These clues do not stand alone. Nursing students should connect them to symptoms, perfusion, oxygenation, fluid balance, medication effects, trends, provider orders, and facility escalation policy.
Heart rate and rhythm
Look at the rate, rhythm pattern, trend, symptoms, medication context, and whether a change needs to be clarified or escalated per policy.
Blood pressure
Study trends instead of one number alone. Connect BP with symptoms, fluid status, ordered parameters, and medication timing.
Peripheral pulses
Compare location, strength, symmetry, and changes. Pulses are one clue in the larger perfusion picture.
Edema
Notice location, severity, changes, lung sounds, shortness of breath, weight trends, and related provider orders.
Capillary refill
Use it as one quick peripheral circulation clue, then connect it with skin findings, pulses, temperature, and patient symptoms.

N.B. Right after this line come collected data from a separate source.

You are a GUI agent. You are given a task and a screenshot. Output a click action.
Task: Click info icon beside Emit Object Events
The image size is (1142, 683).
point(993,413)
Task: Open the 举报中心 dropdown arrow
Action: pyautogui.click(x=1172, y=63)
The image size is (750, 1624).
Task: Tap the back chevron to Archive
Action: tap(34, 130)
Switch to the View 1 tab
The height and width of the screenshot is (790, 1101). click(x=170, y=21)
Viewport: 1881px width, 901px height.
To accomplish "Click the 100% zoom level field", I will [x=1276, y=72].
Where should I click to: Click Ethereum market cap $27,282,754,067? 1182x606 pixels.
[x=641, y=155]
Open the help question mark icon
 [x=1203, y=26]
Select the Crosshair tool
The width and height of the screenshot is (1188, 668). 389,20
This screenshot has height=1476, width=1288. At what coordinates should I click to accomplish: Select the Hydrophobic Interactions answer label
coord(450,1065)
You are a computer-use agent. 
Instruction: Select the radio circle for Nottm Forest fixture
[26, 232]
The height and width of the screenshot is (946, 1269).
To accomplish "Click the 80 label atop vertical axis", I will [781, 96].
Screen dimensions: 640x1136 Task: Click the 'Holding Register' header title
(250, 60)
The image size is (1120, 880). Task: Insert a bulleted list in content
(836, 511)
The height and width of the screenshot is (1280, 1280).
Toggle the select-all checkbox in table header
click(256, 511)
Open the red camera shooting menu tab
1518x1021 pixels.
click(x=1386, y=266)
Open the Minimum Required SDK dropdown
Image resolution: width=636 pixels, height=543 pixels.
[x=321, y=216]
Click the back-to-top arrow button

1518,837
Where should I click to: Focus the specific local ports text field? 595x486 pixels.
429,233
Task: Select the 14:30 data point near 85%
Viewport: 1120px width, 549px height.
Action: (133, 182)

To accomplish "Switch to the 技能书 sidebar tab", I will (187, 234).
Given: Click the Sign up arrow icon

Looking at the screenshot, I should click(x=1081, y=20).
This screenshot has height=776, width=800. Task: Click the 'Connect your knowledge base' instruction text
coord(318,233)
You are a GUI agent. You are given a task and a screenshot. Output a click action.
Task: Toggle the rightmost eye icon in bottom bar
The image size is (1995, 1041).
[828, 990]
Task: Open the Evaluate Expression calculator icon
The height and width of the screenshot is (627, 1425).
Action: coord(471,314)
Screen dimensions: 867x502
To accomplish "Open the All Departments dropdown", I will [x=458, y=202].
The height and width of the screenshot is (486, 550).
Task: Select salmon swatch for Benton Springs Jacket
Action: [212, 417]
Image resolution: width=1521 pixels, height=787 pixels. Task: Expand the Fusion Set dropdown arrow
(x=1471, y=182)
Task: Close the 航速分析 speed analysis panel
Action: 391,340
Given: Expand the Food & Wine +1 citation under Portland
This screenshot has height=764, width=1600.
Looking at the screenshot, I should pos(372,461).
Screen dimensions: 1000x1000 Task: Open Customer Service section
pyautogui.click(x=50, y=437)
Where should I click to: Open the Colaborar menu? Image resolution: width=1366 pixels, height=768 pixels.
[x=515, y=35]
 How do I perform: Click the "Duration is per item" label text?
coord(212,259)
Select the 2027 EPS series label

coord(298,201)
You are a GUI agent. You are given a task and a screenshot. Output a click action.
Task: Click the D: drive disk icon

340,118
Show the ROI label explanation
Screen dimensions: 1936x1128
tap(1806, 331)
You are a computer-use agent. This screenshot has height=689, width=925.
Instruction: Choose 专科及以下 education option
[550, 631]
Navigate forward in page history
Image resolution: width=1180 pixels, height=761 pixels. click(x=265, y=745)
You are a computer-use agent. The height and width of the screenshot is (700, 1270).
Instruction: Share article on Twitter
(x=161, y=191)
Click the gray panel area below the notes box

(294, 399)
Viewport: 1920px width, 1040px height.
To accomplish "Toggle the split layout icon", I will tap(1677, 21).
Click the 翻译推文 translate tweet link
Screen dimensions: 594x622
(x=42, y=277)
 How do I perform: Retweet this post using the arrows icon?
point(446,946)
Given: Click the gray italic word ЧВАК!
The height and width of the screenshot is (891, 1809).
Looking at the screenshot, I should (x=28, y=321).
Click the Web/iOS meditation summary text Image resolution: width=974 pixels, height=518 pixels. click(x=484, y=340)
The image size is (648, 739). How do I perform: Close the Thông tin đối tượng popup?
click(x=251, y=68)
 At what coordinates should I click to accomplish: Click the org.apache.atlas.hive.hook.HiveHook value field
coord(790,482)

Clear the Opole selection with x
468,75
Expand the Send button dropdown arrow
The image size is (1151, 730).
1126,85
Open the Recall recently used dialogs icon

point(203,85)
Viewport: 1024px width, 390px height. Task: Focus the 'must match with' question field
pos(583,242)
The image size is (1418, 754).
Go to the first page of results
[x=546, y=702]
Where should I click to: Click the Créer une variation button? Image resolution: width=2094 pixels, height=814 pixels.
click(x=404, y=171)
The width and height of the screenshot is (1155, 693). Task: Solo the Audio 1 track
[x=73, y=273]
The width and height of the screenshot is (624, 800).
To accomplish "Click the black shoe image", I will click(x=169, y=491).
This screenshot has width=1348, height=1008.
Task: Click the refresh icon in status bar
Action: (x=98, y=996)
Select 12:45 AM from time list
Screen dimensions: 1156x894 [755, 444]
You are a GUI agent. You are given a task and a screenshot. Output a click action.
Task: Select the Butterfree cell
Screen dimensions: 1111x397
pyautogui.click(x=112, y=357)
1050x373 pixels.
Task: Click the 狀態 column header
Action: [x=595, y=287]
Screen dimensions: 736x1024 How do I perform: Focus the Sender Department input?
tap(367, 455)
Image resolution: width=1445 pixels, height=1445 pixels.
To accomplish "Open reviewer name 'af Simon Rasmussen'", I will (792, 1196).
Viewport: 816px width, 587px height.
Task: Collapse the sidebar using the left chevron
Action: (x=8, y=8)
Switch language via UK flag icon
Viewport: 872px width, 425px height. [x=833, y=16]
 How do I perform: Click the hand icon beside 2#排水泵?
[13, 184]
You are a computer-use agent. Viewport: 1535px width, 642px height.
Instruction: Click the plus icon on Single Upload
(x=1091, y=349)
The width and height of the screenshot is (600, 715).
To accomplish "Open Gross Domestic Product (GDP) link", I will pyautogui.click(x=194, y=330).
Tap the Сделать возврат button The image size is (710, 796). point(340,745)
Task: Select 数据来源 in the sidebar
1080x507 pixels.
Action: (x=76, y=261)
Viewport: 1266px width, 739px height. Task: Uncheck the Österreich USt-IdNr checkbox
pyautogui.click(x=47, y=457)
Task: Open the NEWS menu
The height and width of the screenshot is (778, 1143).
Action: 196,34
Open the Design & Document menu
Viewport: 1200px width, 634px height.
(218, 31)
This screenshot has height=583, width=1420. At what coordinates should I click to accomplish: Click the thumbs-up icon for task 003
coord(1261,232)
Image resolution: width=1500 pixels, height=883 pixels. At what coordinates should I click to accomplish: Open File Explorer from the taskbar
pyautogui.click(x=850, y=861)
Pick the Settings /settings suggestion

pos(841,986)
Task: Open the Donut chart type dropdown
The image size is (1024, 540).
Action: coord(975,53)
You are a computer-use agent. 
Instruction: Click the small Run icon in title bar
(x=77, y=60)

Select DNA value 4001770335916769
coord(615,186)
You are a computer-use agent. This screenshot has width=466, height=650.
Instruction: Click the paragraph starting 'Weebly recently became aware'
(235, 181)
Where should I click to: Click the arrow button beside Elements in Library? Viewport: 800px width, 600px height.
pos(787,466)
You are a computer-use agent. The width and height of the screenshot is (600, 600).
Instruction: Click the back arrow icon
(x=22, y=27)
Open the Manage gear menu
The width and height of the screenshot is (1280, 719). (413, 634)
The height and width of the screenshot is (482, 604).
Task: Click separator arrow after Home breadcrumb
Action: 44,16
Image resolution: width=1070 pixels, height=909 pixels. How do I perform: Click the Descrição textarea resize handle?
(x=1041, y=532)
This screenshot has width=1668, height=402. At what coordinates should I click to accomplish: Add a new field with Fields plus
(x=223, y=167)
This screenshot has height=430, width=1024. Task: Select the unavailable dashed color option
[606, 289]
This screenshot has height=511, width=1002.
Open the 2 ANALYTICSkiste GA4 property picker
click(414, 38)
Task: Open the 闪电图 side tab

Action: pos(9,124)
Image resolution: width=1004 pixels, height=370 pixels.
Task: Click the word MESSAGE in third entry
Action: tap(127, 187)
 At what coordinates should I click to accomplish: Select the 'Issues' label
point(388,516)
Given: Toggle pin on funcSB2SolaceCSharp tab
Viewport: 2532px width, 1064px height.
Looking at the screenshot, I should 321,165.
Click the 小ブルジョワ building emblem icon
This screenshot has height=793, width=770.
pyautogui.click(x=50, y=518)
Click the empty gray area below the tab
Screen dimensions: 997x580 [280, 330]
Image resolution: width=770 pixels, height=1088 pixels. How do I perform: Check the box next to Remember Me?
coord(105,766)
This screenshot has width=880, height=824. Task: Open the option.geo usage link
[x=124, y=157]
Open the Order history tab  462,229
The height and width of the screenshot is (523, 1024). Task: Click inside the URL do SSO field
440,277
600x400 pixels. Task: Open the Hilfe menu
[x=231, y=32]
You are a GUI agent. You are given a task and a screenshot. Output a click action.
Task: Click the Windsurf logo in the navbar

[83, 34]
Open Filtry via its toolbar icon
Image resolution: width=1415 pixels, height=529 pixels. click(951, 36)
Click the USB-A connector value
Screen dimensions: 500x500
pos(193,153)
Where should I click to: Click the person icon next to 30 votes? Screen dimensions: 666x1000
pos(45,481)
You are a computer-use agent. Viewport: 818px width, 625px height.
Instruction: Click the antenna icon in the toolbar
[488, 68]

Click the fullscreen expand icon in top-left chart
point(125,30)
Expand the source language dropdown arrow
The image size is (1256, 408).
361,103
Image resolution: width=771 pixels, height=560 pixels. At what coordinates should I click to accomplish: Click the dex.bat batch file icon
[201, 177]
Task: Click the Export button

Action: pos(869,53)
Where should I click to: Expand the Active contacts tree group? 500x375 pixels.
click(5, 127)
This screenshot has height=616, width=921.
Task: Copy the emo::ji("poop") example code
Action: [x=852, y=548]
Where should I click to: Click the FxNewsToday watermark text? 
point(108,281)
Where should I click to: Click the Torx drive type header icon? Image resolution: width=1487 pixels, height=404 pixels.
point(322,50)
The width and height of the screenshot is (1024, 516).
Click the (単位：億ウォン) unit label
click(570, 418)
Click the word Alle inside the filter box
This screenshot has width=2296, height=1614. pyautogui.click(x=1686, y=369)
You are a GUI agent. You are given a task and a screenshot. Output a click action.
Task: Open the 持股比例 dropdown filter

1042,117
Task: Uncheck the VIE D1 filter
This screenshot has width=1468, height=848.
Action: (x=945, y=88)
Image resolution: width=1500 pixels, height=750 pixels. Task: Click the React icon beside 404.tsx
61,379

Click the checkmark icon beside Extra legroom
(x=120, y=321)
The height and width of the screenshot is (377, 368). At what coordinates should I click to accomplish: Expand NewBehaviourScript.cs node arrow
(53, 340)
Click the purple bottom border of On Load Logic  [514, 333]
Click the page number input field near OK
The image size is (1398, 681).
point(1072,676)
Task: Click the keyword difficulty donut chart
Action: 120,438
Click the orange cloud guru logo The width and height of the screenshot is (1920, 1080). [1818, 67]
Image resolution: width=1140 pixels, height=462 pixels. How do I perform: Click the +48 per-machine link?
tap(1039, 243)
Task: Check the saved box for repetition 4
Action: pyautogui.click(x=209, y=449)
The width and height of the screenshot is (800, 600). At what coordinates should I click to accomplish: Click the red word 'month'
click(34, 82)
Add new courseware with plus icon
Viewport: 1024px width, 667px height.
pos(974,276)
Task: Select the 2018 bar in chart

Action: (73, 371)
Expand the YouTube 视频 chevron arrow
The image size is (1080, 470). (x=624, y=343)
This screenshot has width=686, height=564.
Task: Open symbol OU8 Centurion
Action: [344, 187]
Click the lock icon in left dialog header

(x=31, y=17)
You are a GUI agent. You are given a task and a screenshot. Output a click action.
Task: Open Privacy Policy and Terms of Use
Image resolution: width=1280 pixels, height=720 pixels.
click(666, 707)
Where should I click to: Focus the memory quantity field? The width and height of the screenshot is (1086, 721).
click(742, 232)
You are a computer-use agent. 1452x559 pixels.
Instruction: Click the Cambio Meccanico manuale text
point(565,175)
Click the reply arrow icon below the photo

Skin color and temperature
Coolness, pallor, cyanosis, warmth, or mottling should be interpreted with the full assessment and facility guidance.
Chest discomfort
Study location, onset, associated symptoms, vital signs, ECG context, labs, and escalation process without assuming a diagnosis.
Shortness of breath
Connect breathing symptoms with oxygenation, lung sounds, activity tolerance, fluid status, vital signs, and patient report.
Activity tolerance
Notice fatigue, dizziness, dyspnea, chest discomfort, or changes from baseline during care and mobility.